▶ [Görevler]:
1. Çin'in yurt dışı kredileriyle ilgili metne göre dünya ticaretinin yaklaşık yüzde kaçı Babü'l-Mendeb boğazından geçiyor?
2. Çin'in yurt dışındaki kredi ve kanal projeleriyle ilgili metnin devamını yazın.

Cibuti, alt yapı projeleri için Çin’den aldığı devlet destekli kredileri geri ödemede güçlükler yaşamaya başlayınca, Pekin, dünya ticaretinin yaklaşık yüzde 20’sinin geçtiği Babü’l-Mendeb boğazına yakın yurt dışındaki ilk askeri üssünü elde etmiş oldu.

Çin, Nikaragua’daki Kanal işini yapmak üzere gerekli anlaşmaları imzaladı. Böylece Panama Kanalına alternatif yeni bir kanal, Çin’in kontrolünde hizmete açılmış olacak.

▶ [Kayıtlı satırlar]:
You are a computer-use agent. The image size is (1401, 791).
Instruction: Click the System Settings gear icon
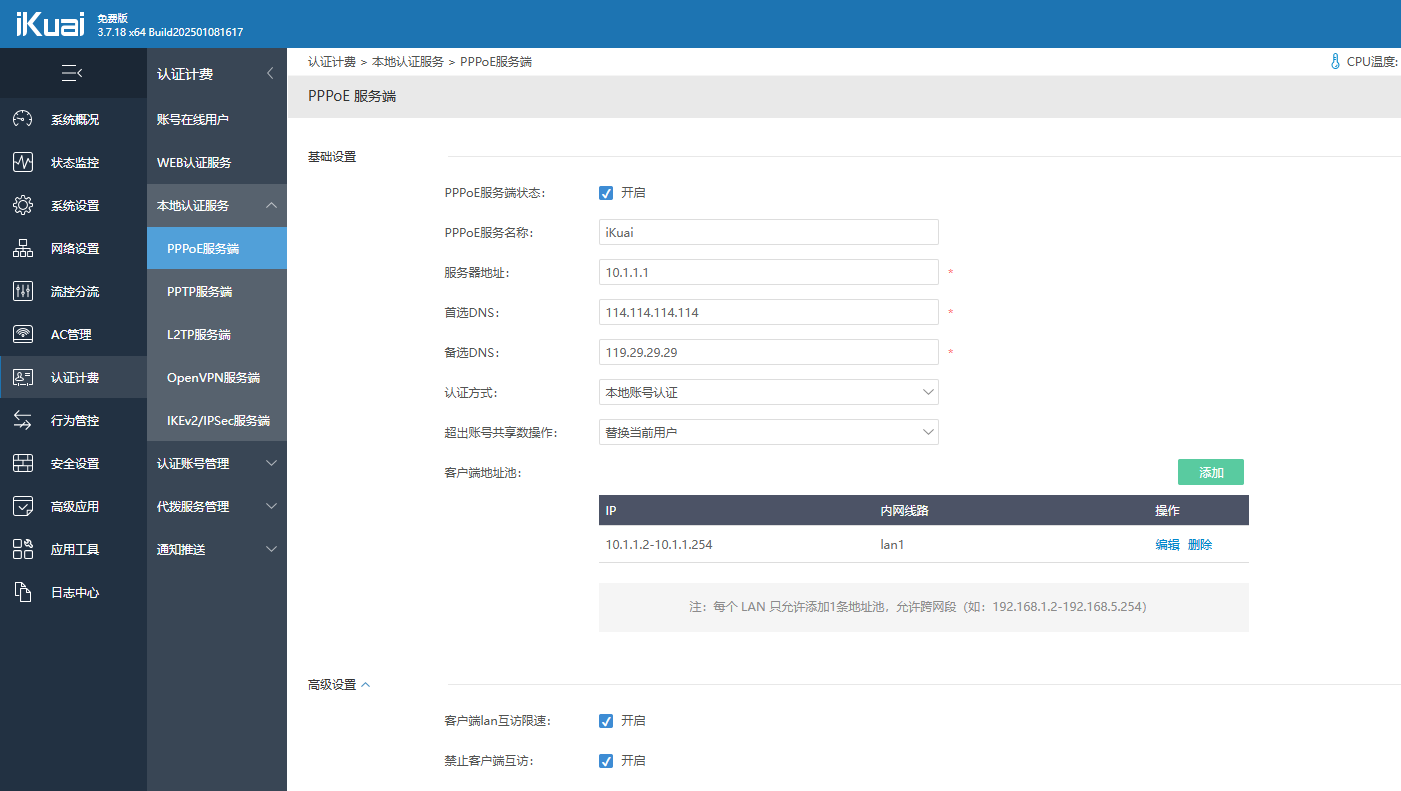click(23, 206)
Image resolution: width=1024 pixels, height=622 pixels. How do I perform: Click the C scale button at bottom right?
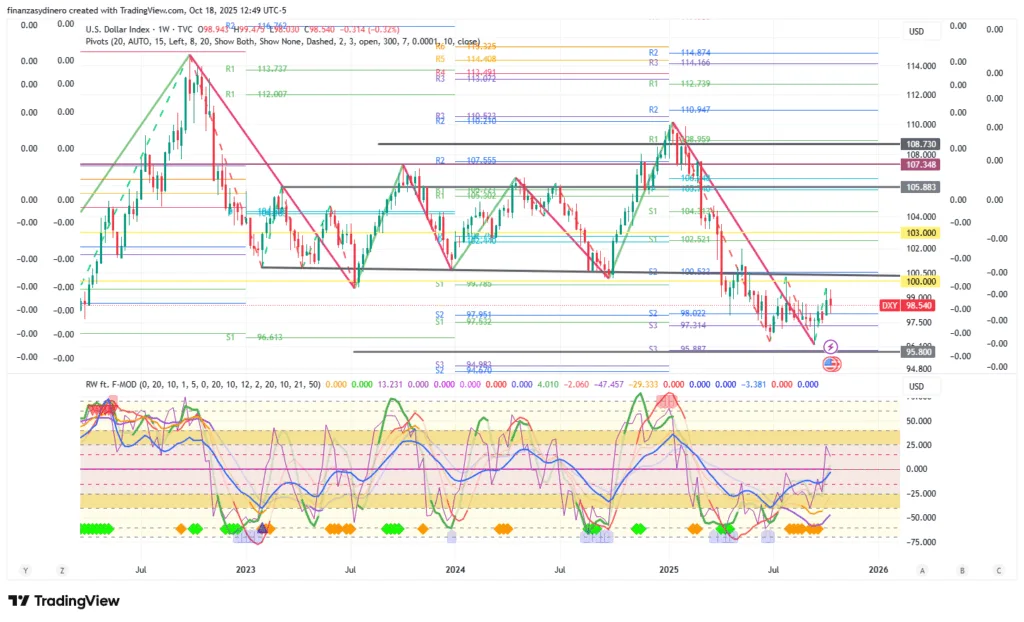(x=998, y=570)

▶ [Nihai sonuçlar]:
1. Yaklaşık yüzde 20'si.

2.
Örnekleri çoğaltmak mümkün, önemli olan mekanizmanın nasıl çalıştığını anlayabilmek. Kapitalist dünyada ülkeler yabancı yatırım çekmek için büyük bir yarış içindeler. Çin, bu noktada finans gücüyle devreye giriyor, ülkenin ihtiyaç duyduğu ama aslında Çin’in önünü açacak alt yapı projelerine bol keseden kredi sağlıyor. Fakat krediler öyle koşulsuz verilmiyor. Yapılacak işin ortalama yüzde 70’ini Çinli firmalar yapıyor. Kullanılacak malzeme, demir-çelik, vagon gibi kullanılacak her şey, hatta işçiler bile Çin’den getiriliyor. Yani Çin, krediyi kendi firmalarına açıyor. Ayrıca hem kredi faiz oranları yüksek tutuluyor hem de devlet destekli ödeme garantileri alınıyor. Daha da önemlisi gerçeklerden uzak, abartılı kârlılık oranları hesaplanarak uzun vadeli geri ödeme planları yapılıyor. Böylece bir süre sonra kaçınılmaz olarak ortaya çıkan ödeme güçlükleri sayesinde Çin, ülkelere yaptırdığı yatırımlara el koyuyor aynı zamanda bu ülkeleri kendisine daha da bağımlı hale getirmiş oluyor.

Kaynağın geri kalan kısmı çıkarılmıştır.